In an effort to keep a positive attitude at work in the face of these challenges, some engineers said they religiously take out time for working out.

"The only excuse for missing my 3x-per-week workout with a personal trainer is being out of town," said a manager from one large networking company who asked to remain anonymous. "At least one day of each weekend is spent cutting down trees and/or clearing bushes on a large wooded lot. The pleasure of immediate accomplishments and a simple, consistent tool set make Monday mornings bearable."

Engineer Chris Haidinyak agrees and adds, "Find at least one measurable activity to perform every day-[and] something to laugh at as often as possible."

Other respondents say that they just need to draw a hard boundary at their doorstep at the end of the day. "Usually, when I go home, I check out from work. I avoid checking e-mail or doing any work-related stuff at home," said one respondent.

Ed Jackson, a principal engineer at startup Engenio Information Technologies Inc. (Boulder, Colo.), makes that a general prescription. "Don't take your work laptop home at night. Don't give out your cell phone number to associates. If it is a work cell phone, turn it off, unless you are on call as part of your job function," Jackson advised.

No doubt the networking-systems manager spoke for many when he said his greatest motivation comes from pride in having a hand in accomplishments such as the establishment and growth of the Internet. "This clear contribution to society from my team's products overcomes the daily wear and tear of herding cats and overcoming office politics," he said.

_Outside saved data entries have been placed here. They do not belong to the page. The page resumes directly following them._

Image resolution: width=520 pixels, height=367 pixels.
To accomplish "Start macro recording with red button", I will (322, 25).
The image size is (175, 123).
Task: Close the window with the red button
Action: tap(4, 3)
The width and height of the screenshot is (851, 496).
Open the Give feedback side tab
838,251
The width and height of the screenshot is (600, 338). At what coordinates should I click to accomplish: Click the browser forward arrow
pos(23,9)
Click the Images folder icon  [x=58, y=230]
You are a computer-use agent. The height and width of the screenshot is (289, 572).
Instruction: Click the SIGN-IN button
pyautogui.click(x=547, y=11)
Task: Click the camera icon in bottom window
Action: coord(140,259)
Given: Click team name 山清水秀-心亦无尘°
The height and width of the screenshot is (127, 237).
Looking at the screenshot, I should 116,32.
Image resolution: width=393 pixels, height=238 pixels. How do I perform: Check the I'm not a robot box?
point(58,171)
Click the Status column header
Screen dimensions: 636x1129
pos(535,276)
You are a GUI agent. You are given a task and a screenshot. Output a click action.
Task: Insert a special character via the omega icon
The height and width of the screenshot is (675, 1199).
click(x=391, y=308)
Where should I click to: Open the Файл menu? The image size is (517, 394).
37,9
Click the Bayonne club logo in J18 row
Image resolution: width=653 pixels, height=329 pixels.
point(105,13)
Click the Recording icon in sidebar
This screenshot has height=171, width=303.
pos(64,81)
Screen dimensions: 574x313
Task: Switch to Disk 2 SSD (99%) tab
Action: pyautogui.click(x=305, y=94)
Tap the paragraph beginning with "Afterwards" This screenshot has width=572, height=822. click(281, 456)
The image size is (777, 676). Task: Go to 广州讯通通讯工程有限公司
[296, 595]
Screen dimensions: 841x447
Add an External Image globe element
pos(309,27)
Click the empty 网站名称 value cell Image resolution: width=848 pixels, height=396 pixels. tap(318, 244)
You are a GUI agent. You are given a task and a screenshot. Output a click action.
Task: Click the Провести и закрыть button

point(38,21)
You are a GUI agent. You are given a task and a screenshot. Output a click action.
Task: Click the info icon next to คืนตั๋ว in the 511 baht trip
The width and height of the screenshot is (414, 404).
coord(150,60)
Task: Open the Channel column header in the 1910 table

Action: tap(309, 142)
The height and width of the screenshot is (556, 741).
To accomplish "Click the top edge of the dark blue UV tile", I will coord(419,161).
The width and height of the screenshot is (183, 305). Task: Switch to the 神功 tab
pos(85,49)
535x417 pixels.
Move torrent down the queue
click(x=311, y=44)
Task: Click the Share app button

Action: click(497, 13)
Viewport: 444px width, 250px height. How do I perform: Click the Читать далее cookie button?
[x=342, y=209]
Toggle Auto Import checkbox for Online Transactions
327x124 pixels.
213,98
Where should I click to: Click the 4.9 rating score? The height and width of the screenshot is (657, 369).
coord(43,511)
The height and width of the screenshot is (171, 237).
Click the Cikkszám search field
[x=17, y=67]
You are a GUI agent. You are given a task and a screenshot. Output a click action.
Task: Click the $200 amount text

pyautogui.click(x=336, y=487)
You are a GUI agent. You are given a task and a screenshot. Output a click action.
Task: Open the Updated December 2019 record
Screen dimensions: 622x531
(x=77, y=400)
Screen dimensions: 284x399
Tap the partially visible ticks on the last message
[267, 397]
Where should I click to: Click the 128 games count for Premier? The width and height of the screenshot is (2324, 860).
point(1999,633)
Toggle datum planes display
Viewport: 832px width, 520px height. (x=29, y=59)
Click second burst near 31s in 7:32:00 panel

For his part, Ken Martin, the skeptical Silicon Valley blogger, is stoking optimism by taking a long view. Silicon Valley may be getting squeezed, but the industry still holds promise.

"I am learning to speak a little Chinese," Martin says in Mandarin over his latte. For the last nine months he has been listening to language CDs on his 30-minute commute between Los Altos and Fremont.

"Rather than surf the radio, I thought it would be better to learn Chinese," he said, looking East with a slight smile. "I've got a long way to go before it's useful on the subway in Shanghai," he confessed.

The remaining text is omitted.